------ 提示された抜粋 ------

これは「家族を崩壊させた」ことと同義だ。
母親の死後、ひとり娘のトキコに何も相談せず一方的に家を売り払ったこと。
それは、父親としては、母親との記憶を早く消したい(忘れられないから故にその場から離れたい)心理だったのだろうか。
トキコは荷物を整理することで心の整理をつけようとしていたが、父親は家を売ることで同じことをしようとした。
しかし、いざ売った後も父親は荷物の整理をしたがらないのは、心の整理をつけたくないということなのだろう。

母親の苦悩
荷物の整理をしている時に見つけた母親の衣服。
値札が付いたまま保管された、高額な衣服。
父親は昔、女遊びが激しかった。
それでも家族の前では明るく振る舞っていた母親。
しかし、母親の死後、誰も知らなかった母親の衣服を見つけた。
それは大量の高額な衣服。
母親が心の隙間をお金で埋めようとしていた事実を知った。

母は寂しかったのだ。

トキコは当時、これを見つけた後も、この事実を認めたくなかった。
それは、母親のイメージが壊れてしまうから。

そのことについて、母親が亡くなったあとも心の奥底に閉まっていた。

寂しかった母親。
それに気付けなかった自分。
そして付随して湧き出てくる、父親に対しての怒り・悲しみ・憎しみという感情。

それをエッセイに書き起こすことで、自分の中でちゃんと母親について向き合うことを試みた。

神格化された母親
家族の前で見せていた「理想的な明るい母親の姿」。
それはいわば「母親を演じていた」だけで、実は寂しかったのだ。
その気持ちに高額な衣服を見つけた時に気付きながらも、その事実とそれにまったく気付かない父親を受け入れられない。
そのような一面が母親にあることを認めたくなかった。

自分の中の「母親像」を壊したくないために、母親を美化し、理想化し、神格化し続けた。

しかし、それは母親の死を受け入れられていないということでもある。

父親へも高額な衣服の事実を伝え、それらの出来事を原稿に書き起こした。
これらの作業を通して、母親を神格化して遠い存在のように扱っていた状態から、母親の弱かった面も受け入れ、母親を「俗人的なひとりの人間」として考え直すことで、「理想の母親像」としてきた母親の神格化を辞めた。
そうしないと母親の死を昇華できないから。

感想

今までの相談コーナーメインの回が霞むくらいに、とてつもなく素晴らしい回だった。

うまく言えないけど、

 ・母親の死と父の身勝手な行動による家族の崩壊
 ・母親の弱さを受け入れたくない
 ・だがそれを受け入れないと自分自身も前に進めない
 ・そのために過去の記憶の中にあった明るい母親だけでない、母親のありのままの姿をちゃんと父親と話す

これらのことを、ここまで克明に、ちゃんとエッセイとして成立させて表現するってジェーン・スーさん本当に凄い。

------

* 出題 A
後に続く行のうち、「You are a GUI」を含む行から最後の行までを、両端を含めてそのまま書き写してください。
この抜粋とその後に続く行は、それぞれ別の出典から取られています。

------ 抽出データ ------

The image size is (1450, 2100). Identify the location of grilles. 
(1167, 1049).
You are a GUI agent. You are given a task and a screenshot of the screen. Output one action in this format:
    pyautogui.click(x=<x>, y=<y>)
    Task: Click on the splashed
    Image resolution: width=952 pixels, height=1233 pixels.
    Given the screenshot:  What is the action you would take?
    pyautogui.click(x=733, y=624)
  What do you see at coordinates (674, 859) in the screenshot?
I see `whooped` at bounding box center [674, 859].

------

* 出題 B
抜粋から、「しかし、いざ売った後も父親は」を含む語句で始まり「しかし、母親の死後、誰も知らなかった母親の衣服を見つけた。」で終わる部分を、手を加えずにそのまま繰り返してください。

* 解答全文 A
You are a GUI agent. You are given a task and a screenshot of the screen. Output one action in this format:
    pyautogui.click(x=<x>, y=<y>)
    Task: Click on the splashed
    Image resolution: width=952 pixels, height=1233 pixels.
    Given the screenshot:  What is the action you would take?
    pyautogui.click(x=733, y=624)
  What do you see at coordinates (674, 859) in the screenshot?
I see `whooped` at bounding box center [674, 859].

* 解答全文 B
しかし、いざ売った後も父親は荷物の整理をしたがらないのは、心の整理をつけたくないということなのだろう。

母親の苦悩
荷物の整理をしている時に見つけた母親の衣服。
値札が付いたまま保管された、高額な衣服。
父親は昔、女遊びが激しかった。
それでも家族の前では明るく振る舞っていた母親。
しかし、母親の死後、誰も知らなかった母親の衣服を見つけた。